[Stored dataset items]

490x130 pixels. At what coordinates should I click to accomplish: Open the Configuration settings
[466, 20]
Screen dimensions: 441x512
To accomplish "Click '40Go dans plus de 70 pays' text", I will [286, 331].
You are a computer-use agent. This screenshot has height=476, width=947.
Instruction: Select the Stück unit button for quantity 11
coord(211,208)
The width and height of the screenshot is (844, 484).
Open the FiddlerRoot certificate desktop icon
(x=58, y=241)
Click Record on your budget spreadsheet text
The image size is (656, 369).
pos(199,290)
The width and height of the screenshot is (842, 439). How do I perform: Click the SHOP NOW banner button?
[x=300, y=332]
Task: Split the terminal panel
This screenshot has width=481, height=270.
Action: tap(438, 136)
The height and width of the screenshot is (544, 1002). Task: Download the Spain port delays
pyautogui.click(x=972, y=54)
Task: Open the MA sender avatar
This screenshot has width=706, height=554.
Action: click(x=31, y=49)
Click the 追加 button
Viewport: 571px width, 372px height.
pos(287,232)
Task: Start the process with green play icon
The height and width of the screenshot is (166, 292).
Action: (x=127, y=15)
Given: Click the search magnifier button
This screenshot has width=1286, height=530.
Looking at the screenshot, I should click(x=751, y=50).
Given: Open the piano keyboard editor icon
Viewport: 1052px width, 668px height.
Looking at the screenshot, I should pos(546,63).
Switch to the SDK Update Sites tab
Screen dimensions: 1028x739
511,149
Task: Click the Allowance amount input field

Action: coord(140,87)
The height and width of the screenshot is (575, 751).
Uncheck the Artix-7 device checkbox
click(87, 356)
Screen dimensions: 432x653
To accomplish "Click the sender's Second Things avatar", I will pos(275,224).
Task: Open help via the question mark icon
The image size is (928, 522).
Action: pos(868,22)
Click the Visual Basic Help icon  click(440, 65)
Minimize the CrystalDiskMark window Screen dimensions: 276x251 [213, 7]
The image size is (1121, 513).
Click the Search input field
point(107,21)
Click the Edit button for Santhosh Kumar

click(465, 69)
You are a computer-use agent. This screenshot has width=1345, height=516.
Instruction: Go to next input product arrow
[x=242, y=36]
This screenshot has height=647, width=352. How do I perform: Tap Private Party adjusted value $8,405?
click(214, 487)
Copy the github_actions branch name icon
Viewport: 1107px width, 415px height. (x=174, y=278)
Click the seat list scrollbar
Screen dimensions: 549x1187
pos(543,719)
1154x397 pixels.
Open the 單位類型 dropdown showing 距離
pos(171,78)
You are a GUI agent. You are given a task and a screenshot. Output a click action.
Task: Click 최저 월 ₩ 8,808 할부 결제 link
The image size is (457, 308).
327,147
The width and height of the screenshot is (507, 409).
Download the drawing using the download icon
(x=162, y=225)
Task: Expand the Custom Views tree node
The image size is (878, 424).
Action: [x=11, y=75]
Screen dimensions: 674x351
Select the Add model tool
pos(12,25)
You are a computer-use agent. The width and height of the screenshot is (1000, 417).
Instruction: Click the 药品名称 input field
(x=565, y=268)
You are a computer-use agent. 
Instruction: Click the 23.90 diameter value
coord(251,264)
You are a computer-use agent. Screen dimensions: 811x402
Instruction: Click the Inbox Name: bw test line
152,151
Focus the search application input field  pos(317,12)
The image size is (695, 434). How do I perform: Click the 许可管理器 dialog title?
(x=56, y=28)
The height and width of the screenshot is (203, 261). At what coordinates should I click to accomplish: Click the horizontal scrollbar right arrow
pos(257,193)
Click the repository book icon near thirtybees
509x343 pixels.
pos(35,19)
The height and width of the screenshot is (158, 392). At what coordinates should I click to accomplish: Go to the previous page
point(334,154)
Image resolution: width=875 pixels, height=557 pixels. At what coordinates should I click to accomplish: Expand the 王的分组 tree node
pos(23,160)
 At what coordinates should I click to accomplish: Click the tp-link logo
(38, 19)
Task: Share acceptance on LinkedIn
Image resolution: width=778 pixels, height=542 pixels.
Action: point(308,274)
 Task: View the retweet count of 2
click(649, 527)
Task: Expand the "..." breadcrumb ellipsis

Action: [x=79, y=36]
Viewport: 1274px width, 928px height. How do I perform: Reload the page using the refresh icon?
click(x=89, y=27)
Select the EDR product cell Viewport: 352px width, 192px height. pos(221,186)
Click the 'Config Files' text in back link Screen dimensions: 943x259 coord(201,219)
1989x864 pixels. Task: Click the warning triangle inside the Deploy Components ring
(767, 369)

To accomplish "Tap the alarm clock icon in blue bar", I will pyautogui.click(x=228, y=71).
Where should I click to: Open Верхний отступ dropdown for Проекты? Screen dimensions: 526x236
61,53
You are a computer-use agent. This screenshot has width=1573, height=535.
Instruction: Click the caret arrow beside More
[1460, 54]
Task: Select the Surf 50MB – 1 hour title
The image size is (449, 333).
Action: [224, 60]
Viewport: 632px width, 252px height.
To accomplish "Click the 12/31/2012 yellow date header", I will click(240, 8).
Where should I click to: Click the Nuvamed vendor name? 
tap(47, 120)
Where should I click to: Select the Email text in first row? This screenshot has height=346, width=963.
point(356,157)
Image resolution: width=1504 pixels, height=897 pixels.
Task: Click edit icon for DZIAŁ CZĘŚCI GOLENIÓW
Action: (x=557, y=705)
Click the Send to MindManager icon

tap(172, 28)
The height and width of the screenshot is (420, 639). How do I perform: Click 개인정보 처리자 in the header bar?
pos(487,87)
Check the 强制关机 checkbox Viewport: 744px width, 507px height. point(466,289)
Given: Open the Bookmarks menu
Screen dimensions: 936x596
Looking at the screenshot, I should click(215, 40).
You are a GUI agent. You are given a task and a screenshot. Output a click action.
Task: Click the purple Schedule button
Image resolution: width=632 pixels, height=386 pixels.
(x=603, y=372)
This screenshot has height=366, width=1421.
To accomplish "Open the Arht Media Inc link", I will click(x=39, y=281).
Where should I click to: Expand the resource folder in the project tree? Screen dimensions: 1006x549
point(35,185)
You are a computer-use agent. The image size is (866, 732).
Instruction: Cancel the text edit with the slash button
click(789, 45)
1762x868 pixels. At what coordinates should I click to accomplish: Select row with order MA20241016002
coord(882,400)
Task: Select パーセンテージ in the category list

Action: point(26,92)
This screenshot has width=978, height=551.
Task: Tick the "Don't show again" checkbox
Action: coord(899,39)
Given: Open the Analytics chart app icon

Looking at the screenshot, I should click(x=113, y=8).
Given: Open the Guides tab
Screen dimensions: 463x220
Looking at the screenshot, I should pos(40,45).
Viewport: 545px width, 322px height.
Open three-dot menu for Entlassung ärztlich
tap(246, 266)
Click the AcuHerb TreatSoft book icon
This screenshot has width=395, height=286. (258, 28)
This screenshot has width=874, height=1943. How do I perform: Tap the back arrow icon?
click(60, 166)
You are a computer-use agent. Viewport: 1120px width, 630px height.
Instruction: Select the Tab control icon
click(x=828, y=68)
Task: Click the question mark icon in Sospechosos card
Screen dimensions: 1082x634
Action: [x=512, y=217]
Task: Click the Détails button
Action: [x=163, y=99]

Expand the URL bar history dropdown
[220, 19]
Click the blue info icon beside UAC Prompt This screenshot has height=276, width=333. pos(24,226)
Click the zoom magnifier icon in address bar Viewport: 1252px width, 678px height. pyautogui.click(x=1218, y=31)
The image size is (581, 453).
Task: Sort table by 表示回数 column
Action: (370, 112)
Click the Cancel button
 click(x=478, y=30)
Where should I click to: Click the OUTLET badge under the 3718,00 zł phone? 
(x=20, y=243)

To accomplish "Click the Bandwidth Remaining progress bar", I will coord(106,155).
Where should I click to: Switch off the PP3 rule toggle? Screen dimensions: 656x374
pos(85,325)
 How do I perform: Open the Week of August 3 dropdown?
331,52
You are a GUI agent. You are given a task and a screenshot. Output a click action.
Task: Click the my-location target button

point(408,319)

● **INSTRUCTIONS FOR THE TASK**
Look above for the line with "The image size is (1121, 513)." and the line with "has width=1345, height=516."; transcribe both and all lines in between, exactly, and nothing else.

● **RESPONSE TO THE EXERCISE**
The image size is (1121, 513).
Click the Search input field
point(107,21)
Click the Edit button for Santhosh Kumar

click(465, 69)
You are a computer-use agent. This screenshot has width=1345, height=516.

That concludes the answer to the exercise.